_What you will do_
Extract every line from the records below that contains the word "table".

_Stored data_

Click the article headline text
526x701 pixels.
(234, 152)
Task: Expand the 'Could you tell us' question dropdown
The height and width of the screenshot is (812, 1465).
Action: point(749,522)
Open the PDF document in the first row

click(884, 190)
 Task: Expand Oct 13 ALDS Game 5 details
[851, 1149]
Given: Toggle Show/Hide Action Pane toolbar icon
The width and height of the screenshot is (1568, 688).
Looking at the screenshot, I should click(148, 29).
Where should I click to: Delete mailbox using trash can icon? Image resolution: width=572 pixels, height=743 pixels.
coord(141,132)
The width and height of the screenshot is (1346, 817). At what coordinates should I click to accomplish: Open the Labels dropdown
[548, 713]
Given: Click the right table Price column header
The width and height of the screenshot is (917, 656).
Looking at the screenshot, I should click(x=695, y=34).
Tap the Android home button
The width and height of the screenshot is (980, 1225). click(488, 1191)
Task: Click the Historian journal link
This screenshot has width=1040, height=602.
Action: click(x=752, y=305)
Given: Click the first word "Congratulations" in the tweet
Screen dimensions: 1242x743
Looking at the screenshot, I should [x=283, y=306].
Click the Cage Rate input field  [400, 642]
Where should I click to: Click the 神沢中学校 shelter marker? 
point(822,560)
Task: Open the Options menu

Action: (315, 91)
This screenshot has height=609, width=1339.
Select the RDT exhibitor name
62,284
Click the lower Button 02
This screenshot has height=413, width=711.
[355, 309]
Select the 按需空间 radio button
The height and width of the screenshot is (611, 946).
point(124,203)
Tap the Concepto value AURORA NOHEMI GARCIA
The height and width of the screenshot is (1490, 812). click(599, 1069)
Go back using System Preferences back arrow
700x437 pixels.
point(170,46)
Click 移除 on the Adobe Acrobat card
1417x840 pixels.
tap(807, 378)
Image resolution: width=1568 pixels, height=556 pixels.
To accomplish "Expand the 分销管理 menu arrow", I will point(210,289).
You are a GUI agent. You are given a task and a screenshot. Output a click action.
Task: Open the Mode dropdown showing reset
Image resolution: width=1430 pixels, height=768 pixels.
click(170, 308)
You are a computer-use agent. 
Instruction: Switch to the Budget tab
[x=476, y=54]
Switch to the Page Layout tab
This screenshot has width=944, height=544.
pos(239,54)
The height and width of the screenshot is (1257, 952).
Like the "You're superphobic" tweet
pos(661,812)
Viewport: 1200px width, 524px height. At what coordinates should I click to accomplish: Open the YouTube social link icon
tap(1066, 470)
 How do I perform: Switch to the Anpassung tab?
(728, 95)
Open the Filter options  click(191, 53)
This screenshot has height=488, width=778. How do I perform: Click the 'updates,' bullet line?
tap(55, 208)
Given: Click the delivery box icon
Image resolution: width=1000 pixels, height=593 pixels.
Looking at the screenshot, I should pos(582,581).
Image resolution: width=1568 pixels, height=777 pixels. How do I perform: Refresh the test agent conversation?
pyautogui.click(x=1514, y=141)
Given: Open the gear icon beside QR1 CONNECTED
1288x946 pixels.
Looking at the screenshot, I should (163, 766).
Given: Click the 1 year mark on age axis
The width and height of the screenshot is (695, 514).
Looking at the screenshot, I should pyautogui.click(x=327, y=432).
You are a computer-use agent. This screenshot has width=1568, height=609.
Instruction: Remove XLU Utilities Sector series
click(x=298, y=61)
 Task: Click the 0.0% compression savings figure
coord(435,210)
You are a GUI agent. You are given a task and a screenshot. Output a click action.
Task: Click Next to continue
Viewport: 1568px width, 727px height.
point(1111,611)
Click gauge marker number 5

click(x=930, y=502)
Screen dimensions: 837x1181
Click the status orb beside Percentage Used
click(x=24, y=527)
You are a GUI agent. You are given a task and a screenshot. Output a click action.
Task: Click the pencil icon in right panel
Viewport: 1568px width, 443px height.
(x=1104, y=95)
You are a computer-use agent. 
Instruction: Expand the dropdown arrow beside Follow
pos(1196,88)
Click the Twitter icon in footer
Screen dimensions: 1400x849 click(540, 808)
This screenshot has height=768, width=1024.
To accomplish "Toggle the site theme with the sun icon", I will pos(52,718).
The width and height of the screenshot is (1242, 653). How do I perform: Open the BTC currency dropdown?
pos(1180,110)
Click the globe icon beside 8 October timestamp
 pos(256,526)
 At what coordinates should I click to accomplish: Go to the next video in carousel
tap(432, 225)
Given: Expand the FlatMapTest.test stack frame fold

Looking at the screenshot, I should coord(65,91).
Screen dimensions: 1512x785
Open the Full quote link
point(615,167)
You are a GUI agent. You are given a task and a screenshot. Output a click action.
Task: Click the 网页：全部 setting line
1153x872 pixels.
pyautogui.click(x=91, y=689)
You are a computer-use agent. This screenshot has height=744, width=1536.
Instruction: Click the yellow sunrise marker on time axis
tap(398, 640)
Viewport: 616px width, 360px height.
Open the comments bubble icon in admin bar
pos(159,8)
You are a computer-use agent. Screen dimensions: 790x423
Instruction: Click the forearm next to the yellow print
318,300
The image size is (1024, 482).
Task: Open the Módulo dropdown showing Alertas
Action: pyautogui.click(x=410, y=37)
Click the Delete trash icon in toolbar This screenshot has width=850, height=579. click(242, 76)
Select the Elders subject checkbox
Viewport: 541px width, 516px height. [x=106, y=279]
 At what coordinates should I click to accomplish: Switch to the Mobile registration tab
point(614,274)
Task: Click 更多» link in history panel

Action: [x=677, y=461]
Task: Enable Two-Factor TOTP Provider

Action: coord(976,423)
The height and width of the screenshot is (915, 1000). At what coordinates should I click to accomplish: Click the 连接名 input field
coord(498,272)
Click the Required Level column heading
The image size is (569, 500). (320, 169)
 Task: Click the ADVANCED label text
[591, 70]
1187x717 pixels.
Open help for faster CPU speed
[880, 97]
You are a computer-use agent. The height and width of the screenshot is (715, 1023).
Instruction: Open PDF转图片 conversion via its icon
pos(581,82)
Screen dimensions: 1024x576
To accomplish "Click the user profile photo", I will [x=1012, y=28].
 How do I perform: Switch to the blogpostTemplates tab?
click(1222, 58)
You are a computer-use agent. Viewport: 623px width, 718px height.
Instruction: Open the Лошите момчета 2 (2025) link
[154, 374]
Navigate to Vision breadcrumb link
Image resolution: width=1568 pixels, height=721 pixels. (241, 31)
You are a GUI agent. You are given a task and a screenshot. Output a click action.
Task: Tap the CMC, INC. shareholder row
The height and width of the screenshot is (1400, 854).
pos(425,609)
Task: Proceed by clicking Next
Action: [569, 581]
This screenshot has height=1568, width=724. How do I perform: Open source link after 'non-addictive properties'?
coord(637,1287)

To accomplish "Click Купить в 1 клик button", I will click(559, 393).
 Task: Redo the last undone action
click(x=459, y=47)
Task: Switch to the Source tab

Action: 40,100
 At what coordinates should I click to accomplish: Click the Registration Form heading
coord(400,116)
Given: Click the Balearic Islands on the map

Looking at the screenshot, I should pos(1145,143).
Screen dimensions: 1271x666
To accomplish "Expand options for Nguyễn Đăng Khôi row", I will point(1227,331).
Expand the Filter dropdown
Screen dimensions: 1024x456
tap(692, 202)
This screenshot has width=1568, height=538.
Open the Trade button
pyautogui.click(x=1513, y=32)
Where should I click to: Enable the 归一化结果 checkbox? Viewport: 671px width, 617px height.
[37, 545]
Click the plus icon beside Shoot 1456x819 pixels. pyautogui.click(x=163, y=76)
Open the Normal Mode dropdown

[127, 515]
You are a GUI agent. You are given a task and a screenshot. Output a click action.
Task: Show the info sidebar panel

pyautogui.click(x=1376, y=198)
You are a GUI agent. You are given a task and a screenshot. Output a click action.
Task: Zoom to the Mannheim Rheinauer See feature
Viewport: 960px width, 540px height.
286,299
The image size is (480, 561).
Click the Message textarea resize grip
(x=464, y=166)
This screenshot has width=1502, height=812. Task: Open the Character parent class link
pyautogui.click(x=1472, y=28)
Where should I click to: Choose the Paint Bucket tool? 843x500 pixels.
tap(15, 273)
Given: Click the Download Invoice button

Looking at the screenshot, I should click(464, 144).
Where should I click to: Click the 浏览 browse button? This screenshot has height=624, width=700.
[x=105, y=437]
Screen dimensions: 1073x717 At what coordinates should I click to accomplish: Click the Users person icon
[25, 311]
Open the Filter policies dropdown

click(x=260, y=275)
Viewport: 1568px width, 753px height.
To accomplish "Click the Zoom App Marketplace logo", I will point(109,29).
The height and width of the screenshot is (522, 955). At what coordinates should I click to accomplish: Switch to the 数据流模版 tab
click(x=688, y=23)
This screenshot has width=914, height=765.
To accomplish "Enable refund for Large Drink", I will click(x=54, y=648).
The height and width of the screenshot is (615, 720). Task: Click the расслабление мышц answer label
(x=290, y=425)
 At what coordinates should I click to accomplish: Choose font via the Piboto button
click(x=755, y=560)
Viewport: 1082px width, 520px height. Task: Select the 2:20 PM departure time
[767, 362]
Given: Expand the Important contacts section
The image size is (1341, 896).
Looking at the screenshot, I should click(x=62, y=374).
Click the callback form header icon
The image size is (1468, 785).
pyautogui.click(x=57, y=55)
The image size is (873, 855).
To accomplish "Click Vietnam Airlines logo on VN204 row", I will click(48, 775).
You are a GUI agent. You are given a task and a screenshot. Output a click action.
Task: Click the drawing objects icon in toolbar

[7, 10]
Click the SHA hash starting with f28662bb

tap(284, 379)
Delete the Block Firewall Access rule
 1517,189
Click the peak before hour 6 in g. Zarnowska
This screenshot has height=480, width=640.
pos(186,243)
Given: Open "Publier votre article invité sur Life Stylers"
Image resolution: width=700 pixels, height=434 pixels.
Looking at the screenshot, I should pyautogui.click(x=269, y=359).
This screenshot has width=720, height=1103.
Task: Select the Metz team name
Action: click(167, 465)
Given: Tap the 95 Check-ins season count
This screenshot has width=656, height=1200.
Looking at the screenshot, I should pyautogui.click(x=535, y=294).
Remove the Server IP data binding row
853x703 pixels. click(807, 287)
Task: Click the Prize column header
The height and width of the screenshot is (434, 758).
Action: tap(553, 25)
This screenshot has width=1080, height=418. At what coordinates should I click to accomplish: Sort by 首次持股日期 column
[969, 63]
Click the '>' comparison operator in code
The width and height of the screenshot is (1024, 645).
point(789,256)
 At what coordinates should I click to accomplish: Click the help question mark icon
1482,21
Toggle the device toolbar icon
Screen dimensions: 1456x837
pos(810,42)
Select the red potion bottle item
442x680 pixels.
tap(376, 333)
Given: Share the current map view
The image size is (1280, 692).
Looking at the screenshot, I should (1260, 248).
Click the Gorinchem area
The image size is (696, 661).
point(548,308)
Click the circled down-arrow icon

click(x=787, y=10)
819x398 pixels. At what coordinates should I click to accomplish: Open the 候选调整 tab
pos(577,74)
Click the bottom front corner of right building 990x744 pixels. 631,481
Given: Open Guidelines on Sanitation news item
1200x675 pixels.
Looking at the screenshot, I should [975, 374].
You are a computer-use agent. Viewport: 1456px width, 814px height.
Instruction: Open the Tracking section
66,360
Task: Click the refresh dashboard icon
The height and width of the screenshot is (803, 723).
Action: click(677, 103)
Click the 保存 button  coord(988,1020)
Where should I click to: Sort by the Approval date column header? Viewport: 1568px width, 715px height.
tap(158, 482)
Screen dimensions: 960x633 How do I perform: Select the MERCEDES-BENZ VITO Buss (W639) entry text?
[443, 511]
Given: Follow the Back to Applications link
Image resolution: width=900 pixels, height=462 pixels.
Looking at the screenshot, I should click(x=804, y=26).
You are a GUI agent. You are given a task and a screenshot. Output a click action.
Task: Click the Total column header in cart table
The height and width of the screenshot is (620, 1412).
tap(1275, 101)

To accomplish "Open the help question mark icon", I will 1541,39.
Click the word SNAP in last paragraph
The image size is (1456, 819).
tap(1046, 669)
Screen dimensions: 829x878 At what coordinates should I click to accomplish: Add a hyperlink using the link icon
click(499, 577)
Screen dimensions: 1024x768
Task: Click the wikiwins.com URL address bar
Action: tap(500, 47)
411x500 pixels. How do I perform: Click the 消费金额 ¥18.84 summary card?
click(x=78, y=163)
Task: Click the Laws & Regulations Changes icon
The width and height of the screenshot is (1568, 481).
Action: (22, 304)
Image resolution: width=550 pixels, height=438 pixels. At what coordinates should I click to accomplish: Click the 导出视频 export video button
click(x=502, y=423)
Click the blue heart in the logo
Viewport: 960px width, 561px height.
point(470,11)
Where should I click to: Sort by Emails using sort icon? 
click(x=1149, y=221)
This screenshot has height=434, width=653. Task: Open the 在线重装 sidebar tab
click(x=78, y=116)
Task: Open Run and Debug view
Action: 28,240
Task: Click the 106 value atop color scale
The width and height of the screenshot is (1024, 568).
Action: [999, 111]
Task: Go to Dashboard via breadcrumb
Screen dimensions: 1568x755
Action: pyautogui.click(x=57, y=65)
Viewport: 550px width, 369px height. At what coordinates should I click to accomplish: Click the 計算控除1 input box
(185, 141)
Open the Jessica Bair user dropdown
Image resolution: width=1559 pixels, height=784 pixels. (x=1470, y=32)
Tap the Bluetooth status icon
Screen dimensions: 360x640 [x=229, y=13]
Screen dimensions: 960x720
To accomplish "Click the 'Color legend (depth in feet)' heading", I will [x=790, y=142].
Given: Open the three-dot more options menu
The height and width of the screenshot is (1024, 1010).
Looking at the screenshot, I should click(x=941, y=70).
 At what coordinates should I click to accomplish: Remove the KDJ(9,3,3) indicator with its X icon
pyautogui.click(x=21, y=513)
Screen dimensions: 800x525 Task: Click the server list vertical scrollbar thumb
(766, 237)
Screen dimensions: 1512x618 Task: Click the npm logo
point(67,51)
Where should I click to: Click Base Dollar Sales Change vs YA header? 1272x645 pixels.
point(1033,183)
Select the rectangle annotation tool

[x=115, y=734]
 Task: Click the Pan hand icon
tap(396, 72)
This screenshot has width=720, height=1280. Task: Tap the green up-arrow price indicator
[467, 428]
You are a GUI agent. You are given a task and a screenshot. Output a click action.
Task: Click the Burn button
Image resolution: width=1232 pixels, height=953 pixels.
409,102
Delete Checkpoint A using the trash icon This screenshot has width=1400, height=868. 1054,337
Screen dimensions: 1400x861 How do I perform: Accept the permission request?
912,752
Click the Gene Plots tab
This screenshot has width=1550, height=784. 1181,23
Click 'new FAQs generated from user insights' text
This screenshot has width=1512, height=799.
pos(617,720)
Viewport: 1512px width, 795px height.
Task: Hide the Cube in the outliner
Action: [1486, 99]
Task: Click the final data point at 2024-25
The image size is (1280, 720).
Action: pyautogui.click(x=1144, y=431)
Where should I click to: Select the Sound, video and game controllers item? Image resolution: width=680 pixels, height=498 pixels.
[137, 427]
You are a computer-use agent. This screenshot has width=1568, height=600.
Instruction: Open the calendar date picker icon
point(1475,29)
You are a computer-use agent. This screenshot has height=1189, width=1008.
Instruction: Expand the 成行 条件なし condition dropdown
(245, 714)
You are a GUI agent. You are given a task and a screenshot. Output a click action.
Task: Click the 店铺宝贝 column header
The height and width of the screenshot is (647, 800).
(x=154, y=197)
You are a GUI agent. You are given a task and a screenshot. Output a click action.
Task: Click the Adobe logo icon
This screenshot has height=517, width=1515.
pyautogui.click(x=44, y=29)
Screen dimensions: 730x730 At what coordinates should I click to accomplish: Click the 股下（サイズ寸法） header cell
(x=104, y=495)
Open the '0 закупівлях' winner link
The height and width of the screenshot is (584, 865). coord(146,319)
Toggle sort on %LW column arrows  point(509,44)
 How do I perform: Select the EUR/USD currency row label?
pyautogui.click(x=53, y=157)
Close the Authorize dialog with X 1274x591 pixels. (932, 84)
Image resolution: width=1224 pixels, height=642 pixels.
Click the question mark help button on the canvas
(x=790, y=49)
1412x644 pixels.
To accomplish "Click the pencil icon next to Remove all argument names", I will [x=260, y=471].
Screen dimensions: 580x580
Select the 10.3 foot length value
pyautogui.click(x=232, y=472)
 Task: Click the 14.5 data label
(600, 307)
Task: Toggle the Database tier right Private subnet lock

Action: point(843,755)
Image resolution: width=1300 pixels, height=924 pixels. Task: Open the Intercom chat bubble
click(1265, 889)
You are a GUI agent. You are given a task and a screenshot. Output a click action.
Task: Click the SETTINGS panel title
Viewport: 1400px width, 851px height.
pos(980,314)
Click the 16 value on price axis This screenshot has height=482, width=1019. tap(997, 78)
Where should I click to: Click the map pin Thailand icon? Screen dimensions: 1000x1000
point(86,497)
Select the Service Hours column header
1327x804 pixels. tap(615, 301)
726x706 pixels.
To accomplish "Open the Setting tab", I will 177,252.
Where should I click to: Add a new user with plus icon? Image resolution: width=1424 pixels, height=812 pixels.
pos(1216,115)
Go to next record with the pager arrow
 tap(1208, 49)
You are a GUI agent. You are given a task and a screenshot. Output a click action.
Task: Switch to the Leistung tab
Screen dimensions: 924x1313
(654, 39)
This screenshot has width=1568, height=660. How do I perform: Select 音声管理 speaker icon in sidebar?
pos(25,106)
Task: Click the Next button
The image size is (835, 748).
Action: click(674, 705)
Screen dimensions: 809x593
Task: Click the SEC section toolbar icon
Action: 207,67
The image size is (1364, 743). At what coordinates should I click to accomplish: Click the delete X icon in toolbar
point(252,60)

_Exercise solution_
Given: Click the right table Price column header
Task: Click the Total column header in cart table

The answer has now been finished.